Fragmento del documento
▼
El paciente malinterpreta la jerga médica

En medicina se da el curioso nombre de ‘cuerpo extraño’ a cualquier objeto ajeno al organismo que se introduce dentro de este y queda alojado en alguna de sus cavidades o conductos; por ejemplo, para referirse a objetos tragados, tan frecuentes en la edad infantil, introducidos en las fosas nasales, en el oído o en los ojos, etc. En realidad, las posibilidades de presentación de cuerpos extraños y la variedad de estos es casi infinita y en muchos casos representan el final médico de una historia humana muy singular y complicada. Ahora quiero referirme a un caso en el que lo anecdótico está en la misma utilización del término que vengo comentando.

Al servicio de Urgencias llega un paciente relatando que, mientras trabajaba en una labor de carpintería, le ha saltado un fragmento de madera al ojo y que lo nota allí clavado. Tras una rápida inspección, la enfermera que ha recibido al paciente confirma que tiene una pequeña astilla clavada en el párpado, algo que debe resolverse de inmediato. Indica al hombre que pase un momento a la sala de espera —a esa hora llena de gente— mientras avisa al doctor. El médico decide que esa urgencia es prioritaria sobre las que aguardan su turno de atención y le dice a la enfermera que haga pasar enseguida al carpintero. La enfermera, habituada a utilizar la jerga médica sin pararse a pensar en que quizá el público no la entiende, se asoma a la puerta de la sala de espera y anuncia en voz bien alta:

—¡A ver, que pase el señor del cuerpo extraño!

Nadie responde a su llamada. Echa un vistazo a los grupos de personas que se encuentran en la sala y, como no ve al paciente, insiste:

—¡El señor del cuerpo extraño que pase enseguida!

En eso, un hombre se levanta con cierta dificultad del asiento que ocupaba desde hacía mucho rato y se aproxima a la enfermera. Es un hombre con una marcada deformidad en la espalda, una chepa considerable, que, además, cojea ostensiblemente y tiene una parálisis facial, secuelas quizá de un grave accidente o de otra enfermedad. El sujeto se para junto a la enfermera y le dice:

—Bueno, bueno, ya paso. Pero, ¡joder!, me podía haber llamado de otra manera, ¿no?

El médico malinterpreta la jerga del paciente

A veces quien se equivoca es el médico porque, creyendo oír de labios del paciente un término mal pronunciado, hace su propia corrección sobre la marcha y mete la pata. Para comprender el caso que voy a contar, hay que imaginarse una consulta masiva de medicina general donde el médico, sobrepasado en su labor por más de un centenar de pacientes que tenía que ver en dos horas —y así eran hasta hace unos años muchas de las consultas de la Seguridad Social—, se limita a expedir volantes para los distintos especialistas según los síntomas que muy someramente le cuente el enfermo o, directamente, según la petición de este.
▲
Extracto de datos
▼
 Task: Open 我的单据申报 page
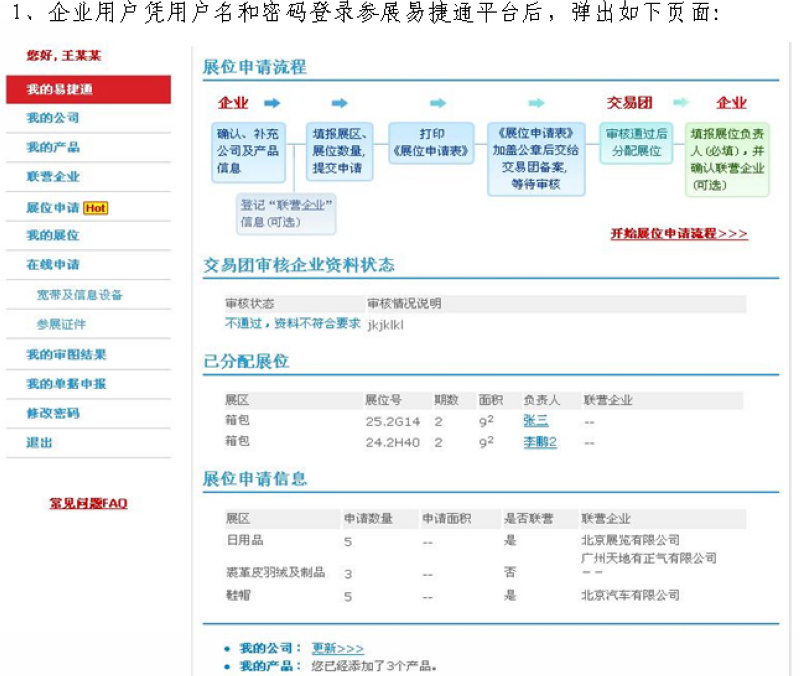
▲
Qué trabajar
Copia sin cambios el pasaje del texto sobre la jerga médica que va desde "En eso, un hombre" hasta "otra manera, ¿no?", incluidas ambas partes.

Resultado del ejercicio
En eso, un hombre se levanta con cierta dificultad del asiento que ocupaba desde hacía mucho rato y se aproxima a la enfermera. Es un hombre con una marcada deformidad en la espalda, una chepa considerable, que, además, cojea ostensiblemente y tiene una parálisis facial, secuelas quizá de un grave accidente o de otra enfermedad. El sujeto se para junto a la enfermera y le dice:

—Bueno, bueno, ya paso. Pero, ¡joder!, me podía haber llamado de otra manera, ¿no?